The usefulness of AI in coding depends very much on how you use it - if you expect it to output complete working code all on its own you are going to be disappointed. If you treat it as a pairing partner and co-develop the code incrementally, with tests, then you will get much better results. This playlist has a good set of tutorials on using LLMs well for coding (not mine, I just found it useful) - ruclips.net/p/PLk7JCUQLwRrMBCxQRKNTVslHyro_CbT5b
@BubbuDubbu 2 месяца назад
Come on Dave this study isn't going to tell us about AI assisted programming effectiveness. Even if the AI you choose doesn't produce maintainable code, who is to say the next version won't be better?
@bestopinion9257 2 месяца назад
It is, after you explain several time that you want something else.
@RyanElmore_EE 2 месяца назад ⁺¹
The point of if you ask the code generation twice with the same words, it may give different results. If you give the problem to 2 humans, will they give the same exact code to solve the problem? There's more than one way, no? Why is AI put on a different accuracy / repeatability KPIs for 'success'? (I don't know why either)
@itskittyme 2 месяца назад ⁺¹
It's quite shocking to me how supposed programming "experts" fail to see the game changer AI is here.

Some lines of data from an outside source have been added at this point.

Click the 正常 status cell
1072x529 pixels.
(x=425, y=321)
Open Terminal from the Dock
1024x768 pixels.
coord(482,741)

They are nit-picking on AI supposedly writing poor code, but fail to see that that can be mitigated through applying clever strategies.
And if you do, it changes everything.
How do coders, of all people, fail to see that? That's the real horror here.
@marcelotemer 2 месяца назад
95 devs? What was p?
@natbirchall1580 2 месяца назад
You need remove the human part to come to good results. In the meantime we have to waste our time with some very flawed individuals.